Project

General

Profile

Bug #20945

get_quota_root sends lookupname op for every buffered write

Added by Dan van der Ster 3 months ago. Updated about 1 month ago.

Status:
Resolved
Priority:
Normal
Assignee:
-
Category:
-
Target version:
Start date:
08/08/2017
Due date:
% Done:

0%

Source:
Community (user)
Tags:
Backport:
jewel, luminous
Regression:
No
Severity:
3 - minor
Reviewed:
Affected Versions:
ceph-qa-suite:
Release:
jewel
Component(FS):
Client
Needs Doc:
No

Description

We have a CAD use-case (hspice) which sees very slow buffered writes, apparently due to the quota code. (We haven't yet found a trivial reproducer for this).

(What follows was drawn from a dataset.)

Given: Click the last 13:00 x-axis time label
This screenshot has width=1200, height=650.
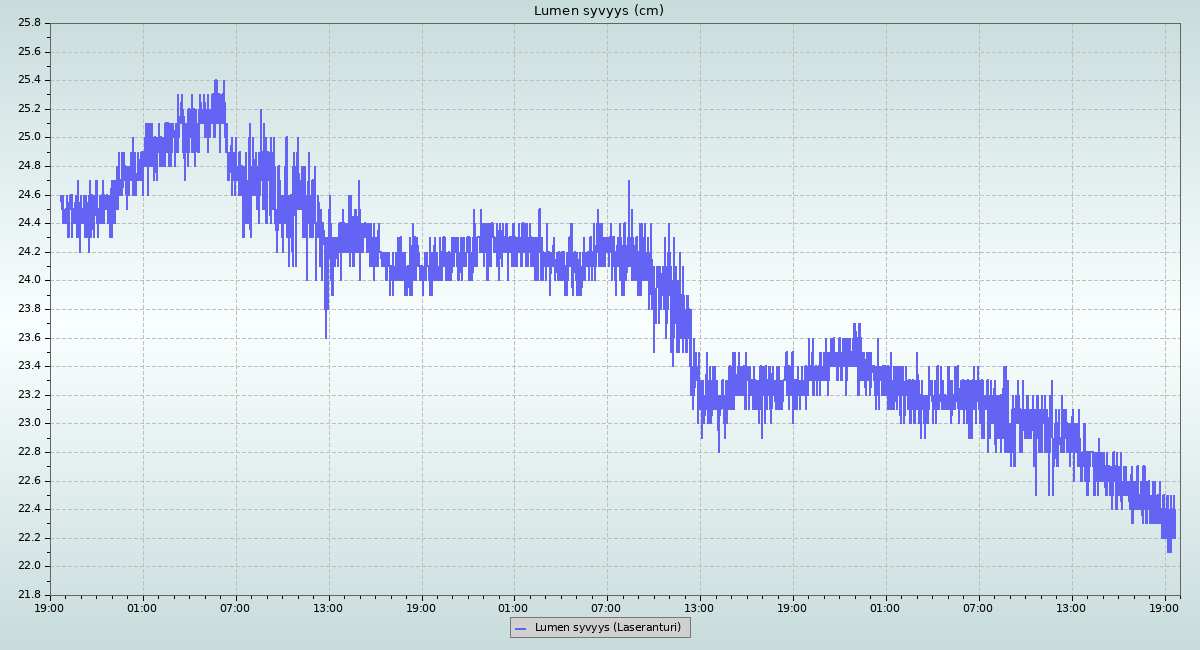Looking at the screenshot, I should pyautogui.click(x=1072, y=607).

hspice creates a dir (input.pvadir), then makes several thousand small writes a file, e.g. input.pvadir/pvaRadh.va.
What we're finding is that each write triggers a lookupname op which gets permission denied. So these several thousand buffered writes results in thousands of round trips for lookupname (even though the actual write doesn't happen until later).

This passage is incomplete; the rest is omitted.